Could you copy out, word for word, the items from the line containing "Screen dimensions: 584x497" through the end of the items, leaving out the pictures?

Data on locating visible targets
## START

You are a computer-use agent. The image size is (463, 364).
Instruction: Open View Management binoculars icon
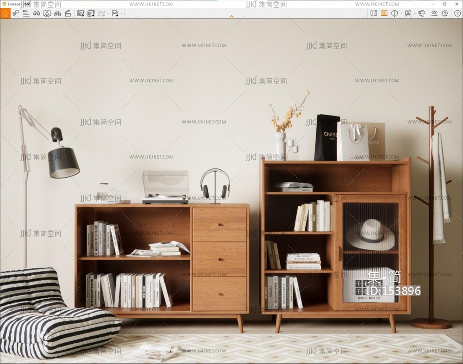37,13
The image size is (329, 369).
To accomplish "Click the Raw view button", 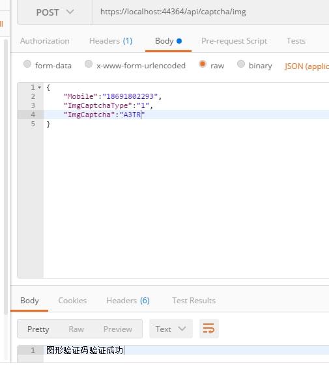I will click(76, 329).
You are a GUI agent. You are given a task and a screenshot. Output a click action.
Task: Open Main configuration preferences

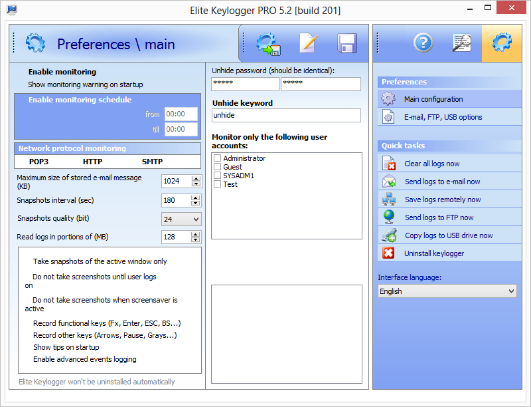433,99
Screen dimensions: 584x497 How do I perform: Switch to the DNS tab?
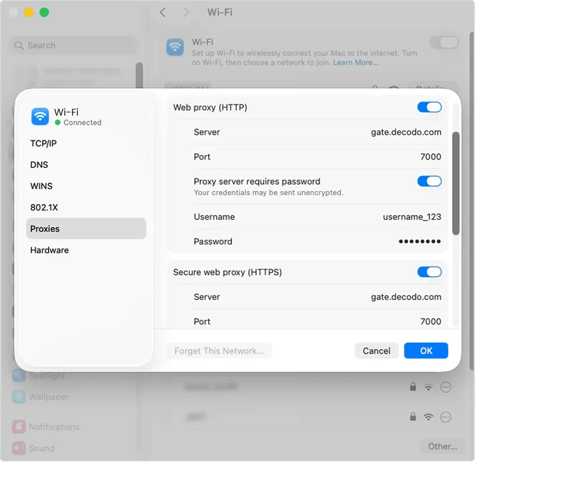(39, 165)
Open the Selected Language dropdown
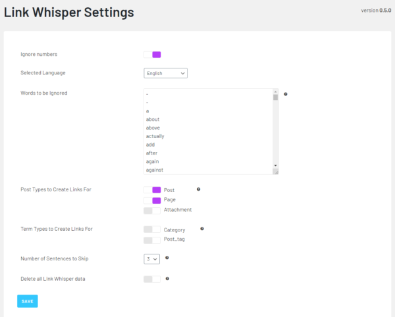395x317 pixels. coord(165,73)
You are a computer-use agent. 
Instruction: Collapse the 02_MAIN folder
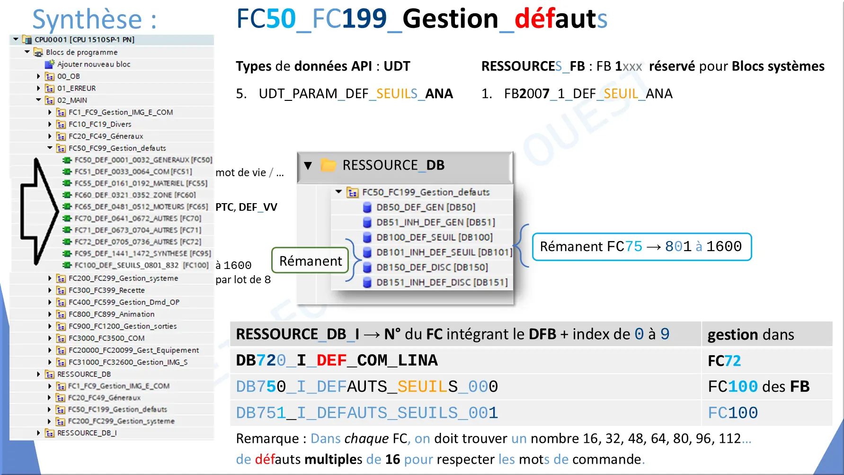(38, 100)
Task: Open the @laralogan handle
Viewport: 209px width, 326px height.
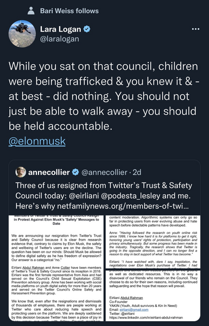Action: (59, 39)
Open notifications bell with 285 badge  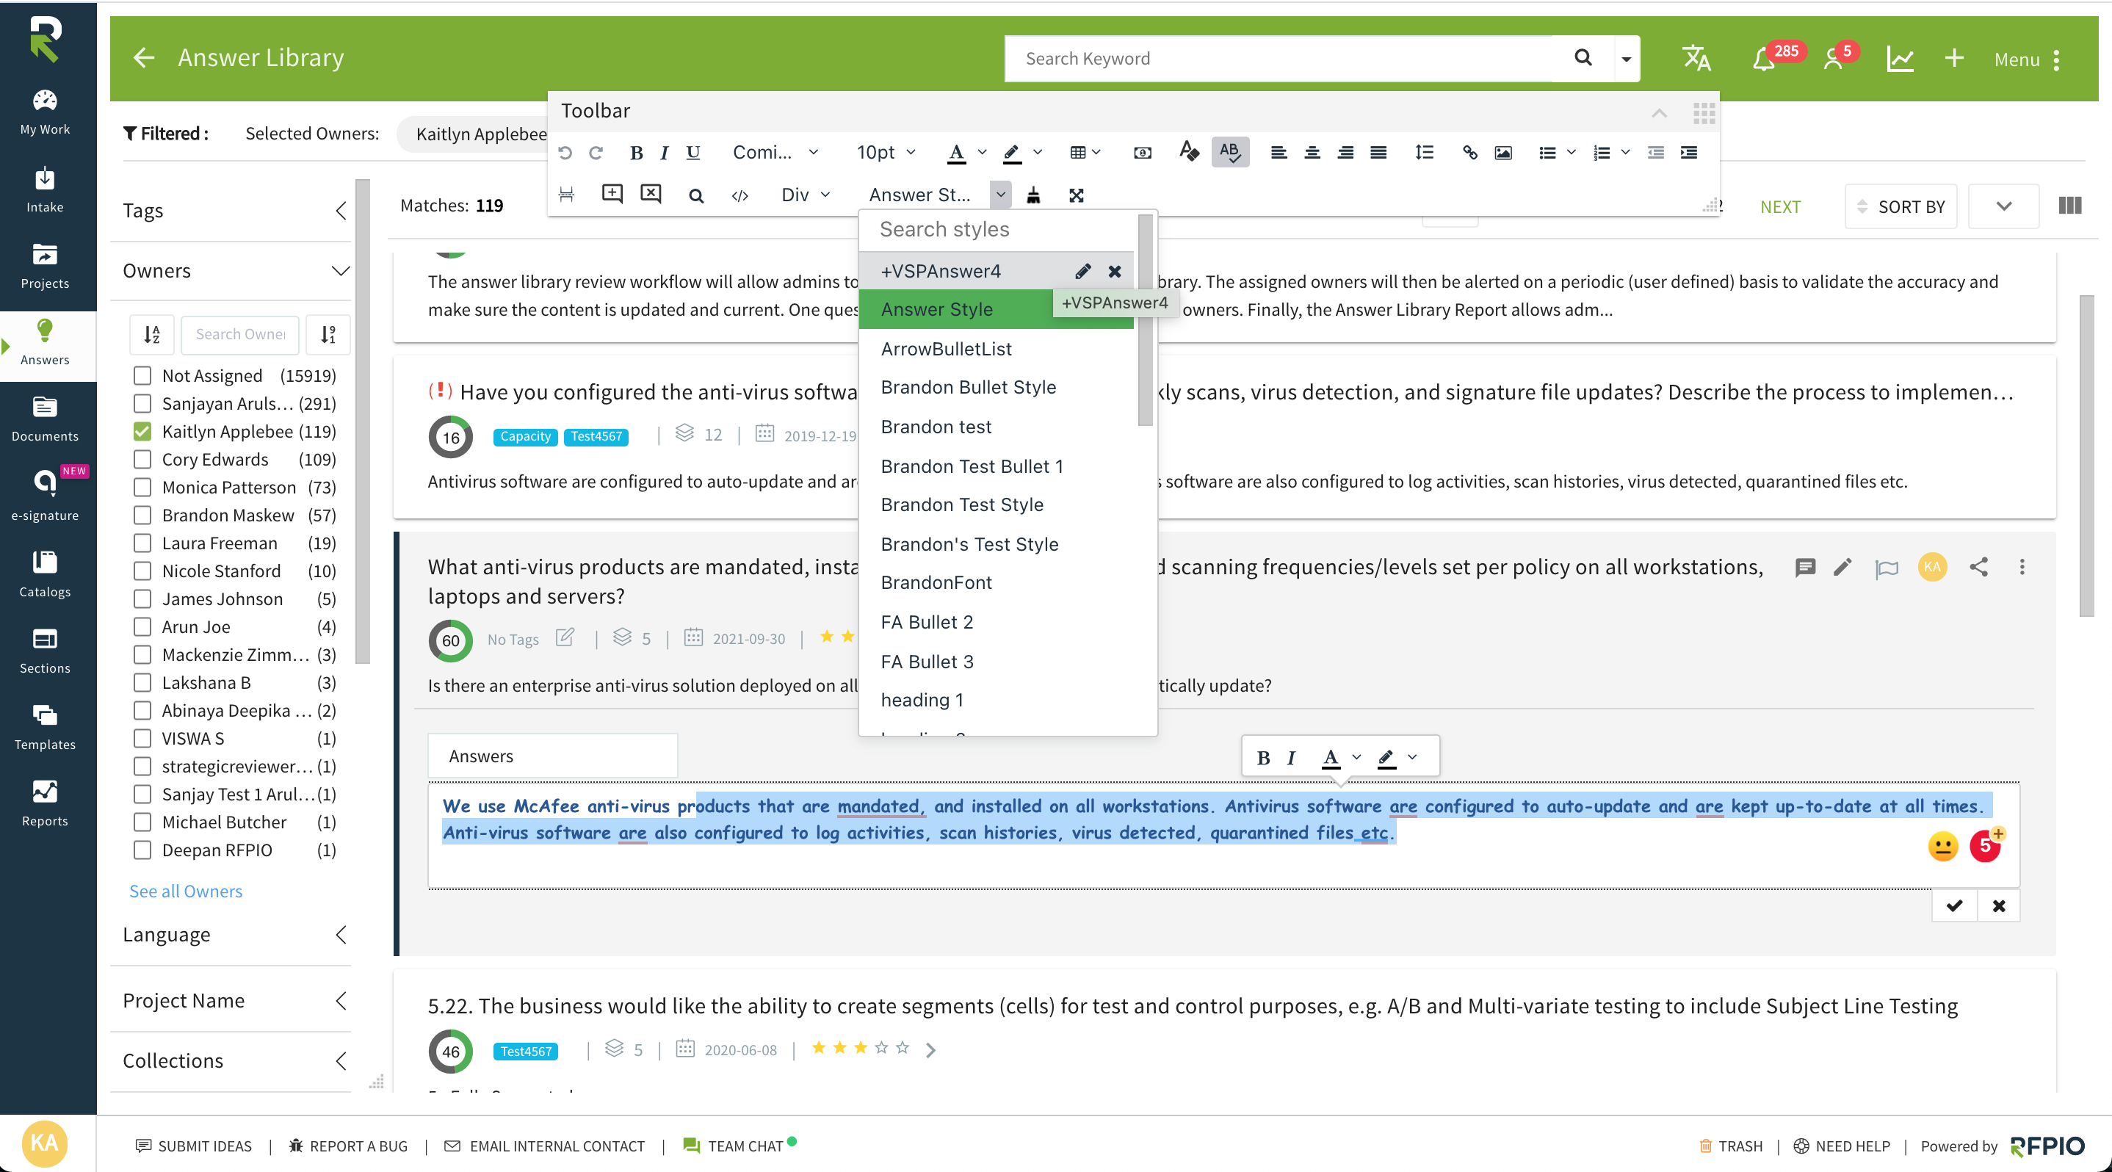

## END

_Result_
Screen dimensions: 584x497 How do I perform: Switch to the DNS tab?
(39, 165)
Open the Selected Language dropdown
395x317 pixels. coord(165,73)
You are a computer-use agent. 
Instruction: Collapse the 02_MAIN folder
(38, 100)
Task: Open the @laralogan handle
Viewport: 209px width, 326px height.
Action: (59, 39)
Open notifications bell with 285 badge  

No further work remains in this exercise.